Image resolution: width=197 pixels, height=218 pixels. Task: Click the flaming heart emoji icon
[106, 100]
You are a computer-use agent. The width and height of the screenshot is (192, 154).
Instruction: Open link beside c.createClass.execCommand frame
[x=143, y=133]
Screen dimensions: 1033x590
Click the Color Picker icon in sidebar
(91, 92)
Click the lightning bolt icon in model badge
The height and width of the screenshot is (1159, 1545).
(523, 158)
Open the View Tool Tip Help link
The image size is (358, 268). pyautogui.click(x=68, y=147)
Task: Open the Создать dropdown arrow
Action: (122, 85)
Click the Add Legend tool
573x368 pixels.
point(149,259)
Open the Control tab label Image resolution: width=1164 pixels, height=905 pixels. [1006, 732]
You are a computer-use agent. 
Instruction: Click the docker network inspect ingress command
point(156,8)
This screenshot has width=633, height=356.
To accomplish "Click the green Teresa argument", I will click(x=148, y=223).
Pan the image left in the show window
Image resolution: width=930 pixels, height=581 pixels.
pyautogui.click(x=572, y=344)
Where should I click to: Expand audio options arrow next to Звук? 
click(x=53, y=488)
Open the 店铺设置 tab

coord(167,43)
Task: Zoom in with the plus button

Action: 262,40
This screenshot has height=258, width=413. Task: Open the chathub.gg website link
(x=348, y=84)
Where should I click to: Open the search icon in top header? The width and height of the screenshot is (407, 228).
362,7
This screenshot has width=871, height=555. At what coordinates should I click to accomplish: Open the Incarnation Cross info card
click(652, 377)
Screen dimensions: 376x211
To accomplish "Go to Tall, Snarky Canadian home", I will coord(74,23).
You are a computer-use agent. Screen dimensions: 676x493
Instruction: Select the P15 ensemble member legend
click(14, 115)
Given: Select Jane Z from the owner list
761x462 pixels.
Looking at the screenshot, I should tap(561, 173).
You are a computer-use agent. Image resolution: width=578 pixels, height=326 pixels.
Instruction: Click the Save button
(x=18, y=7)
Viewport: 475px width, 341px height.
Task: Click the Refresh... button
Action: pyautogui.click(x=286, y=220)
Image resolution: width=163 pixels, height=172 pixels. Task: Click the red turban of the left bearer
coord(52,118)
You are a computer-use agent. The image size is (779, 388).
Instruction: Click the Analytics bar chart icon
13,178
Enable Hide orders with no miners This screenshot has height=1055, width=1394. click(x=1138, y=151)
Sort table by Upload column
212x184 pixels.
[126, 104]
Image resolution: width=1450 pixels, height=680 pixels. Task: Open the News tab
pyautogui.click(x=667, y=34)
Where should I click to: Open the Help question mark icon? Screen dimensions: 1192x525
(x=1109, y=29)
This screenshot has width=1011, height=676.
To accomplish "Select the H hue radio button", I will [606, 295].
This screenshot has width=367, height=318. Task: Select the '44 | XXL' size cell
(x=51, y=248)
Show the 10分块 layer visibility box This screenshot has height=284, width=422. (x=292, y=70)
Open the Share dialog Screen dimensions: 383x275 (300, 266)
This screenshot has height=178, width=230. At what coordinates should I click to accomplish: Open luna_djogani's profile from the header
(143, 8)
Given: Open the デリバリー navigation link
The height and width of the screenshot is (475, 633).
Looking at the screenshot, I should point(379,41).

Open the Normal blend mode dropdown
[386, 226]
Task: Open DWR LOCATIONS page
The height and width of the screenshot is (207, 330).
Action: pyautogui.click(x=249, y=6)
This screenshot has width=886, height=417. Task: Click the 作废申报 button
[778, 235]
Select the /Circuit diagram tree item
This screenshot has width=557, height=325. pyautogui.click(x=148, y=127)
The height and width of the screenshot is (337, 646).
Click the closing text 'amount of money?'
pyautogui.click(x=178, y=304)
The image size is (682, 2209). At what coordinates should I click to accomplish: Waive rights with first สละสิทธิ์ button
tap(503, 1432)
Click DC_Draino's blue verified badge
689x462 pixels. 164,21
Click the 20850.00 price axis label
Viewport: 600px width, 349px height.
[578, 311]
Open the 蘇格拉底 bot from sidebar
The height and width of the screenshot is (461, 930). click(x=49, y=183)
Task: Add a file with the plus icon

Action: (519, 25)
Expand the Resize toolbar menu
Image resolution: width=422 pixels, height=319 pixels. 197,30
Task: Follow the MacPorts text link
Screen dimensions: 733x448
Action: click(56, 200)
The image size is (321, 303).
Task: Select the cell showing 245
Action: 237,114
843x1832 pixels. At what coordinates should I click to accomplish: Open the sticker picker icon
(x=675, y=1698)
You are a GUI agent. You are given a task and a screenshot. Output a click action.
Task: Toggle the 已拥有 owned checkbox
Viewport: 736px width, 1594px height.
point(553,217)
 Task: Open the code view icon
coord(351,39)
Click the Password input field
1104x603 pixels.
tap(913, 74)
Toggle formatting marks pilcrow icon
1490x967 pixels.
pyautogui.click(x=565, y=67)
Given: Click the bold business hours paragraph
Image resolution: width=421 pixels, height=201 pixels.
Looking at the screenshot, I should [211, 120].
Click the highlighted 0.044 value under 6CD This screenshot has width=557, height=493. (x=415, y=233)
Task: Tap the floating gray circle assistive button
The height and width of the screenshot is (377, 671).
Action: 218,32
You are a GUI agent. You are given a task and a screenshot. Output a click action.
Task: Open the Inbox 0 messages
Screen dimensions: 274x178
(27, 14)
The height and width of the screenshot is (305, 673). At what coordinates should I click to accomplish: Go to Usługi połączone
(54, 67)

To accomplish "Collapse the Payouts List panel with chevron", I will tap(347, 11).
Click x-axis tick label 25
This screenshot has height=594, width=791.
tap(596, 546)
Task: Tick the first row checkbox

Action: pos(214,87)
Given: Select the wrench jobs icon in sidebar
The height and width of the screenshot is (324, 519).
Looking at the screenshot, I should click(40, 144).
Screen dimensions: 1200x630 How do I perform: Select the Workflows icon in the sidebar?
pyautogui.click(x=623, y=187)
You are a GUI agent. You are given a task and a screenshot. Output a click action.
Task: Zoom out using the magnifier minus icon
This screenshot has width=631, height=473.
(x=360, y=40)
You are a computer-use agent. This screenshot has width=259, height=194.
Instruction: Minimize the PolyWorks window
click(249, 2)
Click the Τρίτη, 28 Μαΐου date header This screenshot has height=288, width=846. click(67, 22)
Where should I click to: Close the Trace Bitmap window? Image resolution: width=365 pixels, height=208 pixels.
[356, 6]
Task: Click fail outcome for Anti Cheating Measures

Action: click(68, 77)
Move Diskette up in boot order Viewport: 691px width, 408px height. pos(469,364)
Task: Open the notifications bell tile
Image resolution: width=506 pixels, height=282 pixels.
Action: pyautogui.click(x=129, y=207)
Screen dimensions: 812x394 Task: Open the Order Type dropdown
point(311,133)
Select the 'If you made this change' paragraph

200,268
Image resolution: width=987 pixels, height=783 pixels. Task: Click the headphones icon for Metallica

• [EXERCISE]:
From the data above, gather every line that includes the word "agent".

• [RESPONSE TO THE TASK]:
You are a computer-use agent. The width and height of the screenshot is (192, 154).
You are a computer-use agent. 
You are a computer-use agent. Screen dimensions: 676x493
You are a computer-use agent. Image resolution: width=578 pixels, height=326 pixels.
You are a computer-use agent. The image size is (779, 388).
You are a GUI agent. You are given a task and a screenshot. Output a click action.
You are a GUI agent. You are given a task and a screenshot. Output a click action.
You are a GUI agent. You are given a task and a screenshot. Output a click action.
You are a computer-use agent. This screenshot has width=259, height=194.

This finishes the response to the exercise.